**What you should do**
Your job is to copy all the entries precisely as they stand.

---- Data records

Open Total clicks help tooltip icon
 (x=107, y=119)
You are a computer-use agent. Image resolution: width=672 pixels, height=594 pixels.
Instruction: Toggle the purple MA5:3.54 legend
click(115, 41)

--------

**Response**
Open Total clicks help tooltip icon
 (x=107, y=119)
You are a computer-use agent. Image resolution: width=672 pixels, height=594 pixels.
Instruction: Toggle the purple MA5:3.54 legend
click(115, 41)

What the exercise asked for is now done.